## TEXT TO READ
*****
Sometimes I really hate comments like this. Just how heavy to you think Apache is? With PHP/Perl/Python/Kitchensink support loaded in, sure.
Try loading Apache with just the barest essentials of modules (core functionality in Apache 2). The resource footprint ain't very big. Also, in terms of speed, Apache 2 can use the sendfile(...) API, memory map resources, and mod_cache if you load in support for it. In this configuration, you can easily saturate a gigabit ethernet connection. So unless you've got a gigabit internet pipe, use of thttpd vs. Apache is a moot point.
And besides, if raw web file serving performance is your goal, your script algorithms, internal caching model and judicious use of reverse proxies will make far bigger differences than your choice of web server.
Now then, on to WebDAV. Your comment, "Are there any small, light tools that will just do WebDAV and nothing else, that I can add to my setup?" belies a fundamental ignorance of what WebDAV is. It's an HTTP layer for file handling. By definition, anything that "will just do WebDAV" will need to be a web server. Subversion has it's own transport, but prefers the use of Apache for access to its version control repository. Why? Because Apache handles HTTP well. Why reinvent the wheel?
So in summary, in order to use thttpd with WebDAV, you would need to use thttpd as a proxy to another web server that also handles WebDAV, or you can get someone to write extensions to thttpd so that the WebDAV HTTP extensions PUT, DELETE, MOVE, PROPFIND, LOCK/UNLOCK, etc. are implemented correctly. Of course you would just be rewriting Apache+mod_dav, but suit yourself.
*****
## DATASET SECTION
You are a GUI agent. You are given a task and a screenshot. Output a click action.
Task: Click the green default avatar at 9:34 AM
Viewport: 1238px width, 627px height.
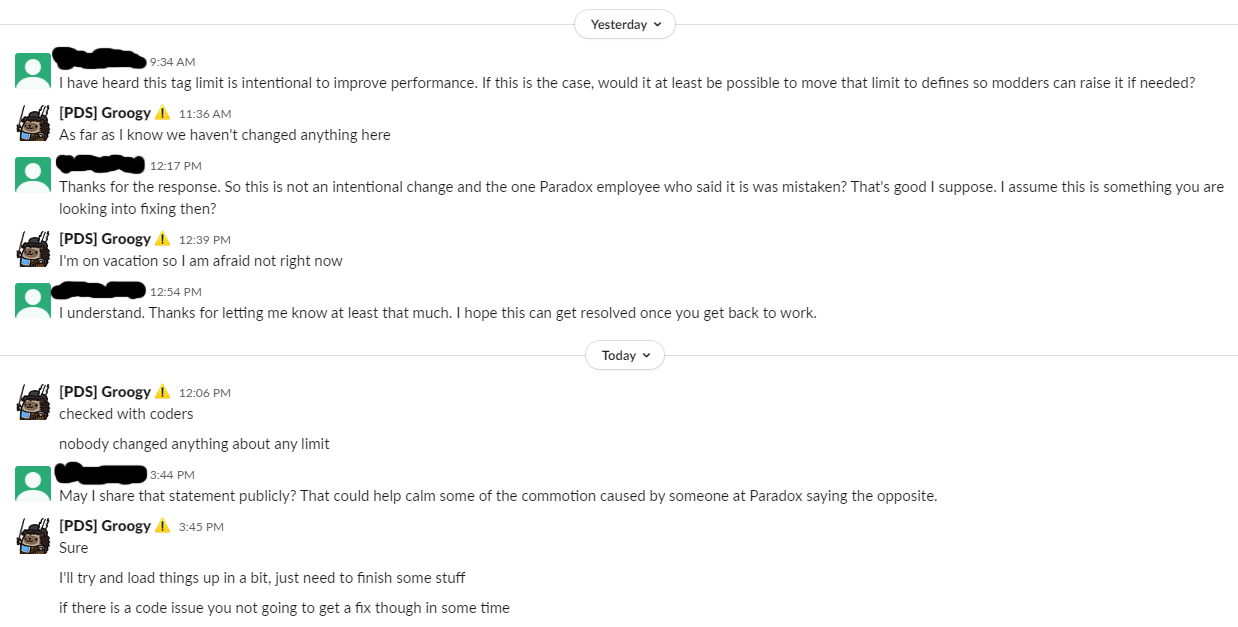[x=33, y=71]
*****
## EXERCISE REQUIREMENTS
Please list the WebDAV HTTP extensions that the comment on Apache and WebDAV names as needing to be implemented in thttpd.

## EXPECTED ANSWER
PUT, DELETE, MOVE, PROPFIND, LOCK/UNLOCK